RAKYAT.NEWS, MAKASSAR – Wali Kota Makassar, Munafri Arifuddin, menekankan pentingnya penguatan koordinasi lintas sektor untuk memastikan kesiapan layanan transportasi sekaligus menjamin keselamatan masyarakat menjelang arus mudik dan arus balik Hari Raya Idulfitri 2026.

Penegasan tersebut disampaikan Munafri saat memimpin rapat koordinasi bersama pengelola Balai Transportasi Darat Kementerian Perhubungan.

Pertemuan tersebut juga dihadiri jajaran Perumda Terminal Makassar Metro, Dinas Perhubungan Kota Makassar, serta sejumlah organisasi perangkat daerah (OPD) terkait di lingkungan Pemerintah Kota Makassar.

Dalam rapat itu, Munafri mengingatkan bahwa lonjakan mobilitas masyarakat diperkirakan akan terjadi pada hari-hari terakhir menjelang Idulfitri. Kondisi tersebut, menurutnya, harus diantisipasi sejak dini melalui koordinasi teknis yang lebih intensif agar setiap potensi kendala dapat segera direspons secara cepat dan tepat.

Ia menilai meningkatnya pergerakan masyarakat selama musim mudik menuntut kesiapan semua pihak, khususnya dalam memastikan standar keselamatan transportasi berjalan optimal di seluruh titik layanan publik.

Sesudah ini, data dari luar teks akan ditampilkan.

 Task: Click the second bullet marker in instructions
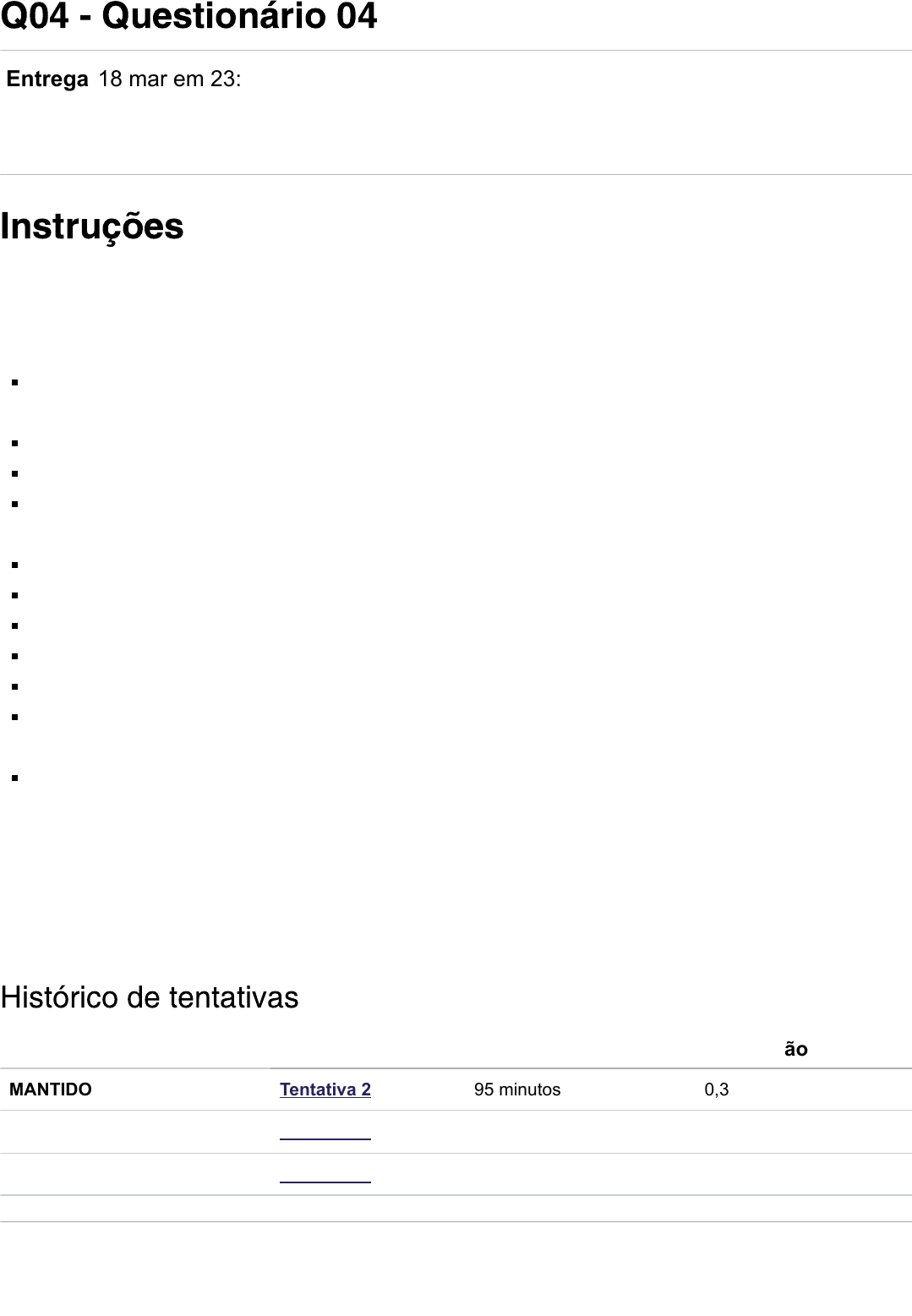[15, 443]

“Selalu saya tekankan bahwa ini peak-nya akan sangat tinggi menuju hari-hari terakhir menjelang Hari Raya Idulfitri dan arus balik yang akan kita perhatikan,” tegas Munafri.

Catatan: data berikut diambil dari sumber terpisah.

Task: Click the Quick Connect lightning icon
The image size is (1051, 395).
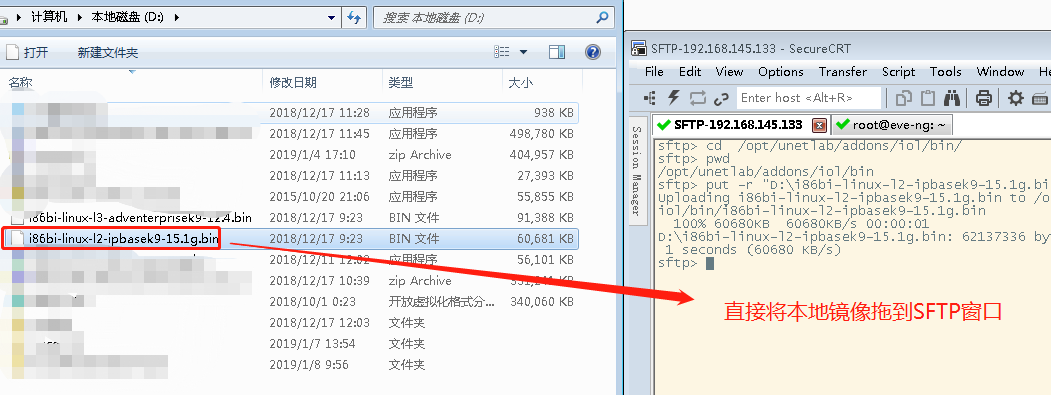Action: point(674,98)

Munafri juga menyoroti pentingnya penerapan standar operasional secara disiplin, termasuk pelaksanaan ramp check terhadap kendaraan angkutan penumpang.

Pemeriksaan tersebut dinilai krusial untuk memastikan seluruh armada yang beroperasi telah memenuhi standar keselamatan yang berlaku.

Menurutnya, kelalaian dalam menjalankan prosedur keselamatan dapat menimbulkan dampak yang luas. Karena itu, ia meminta seluruh instansi terkait memperkuat koordinasi dalam penerapan protokol keselamatan transportasi.

Selain itu, Munafri juga mendorong peningkatan sosialisasi kepada masyarakat dan pelaku transportasi terkait sejumlah potensi pelanggaran yang kerap muncul saat musim mudik, seperti praktik over dimension over loading (ODOL), pengangkutan penumpang melebihi kapasitas, kendaraan yang tidak laik jalan, hingga keberadaan terminal bayangan yang beroperasi di luar pengawasan resmi.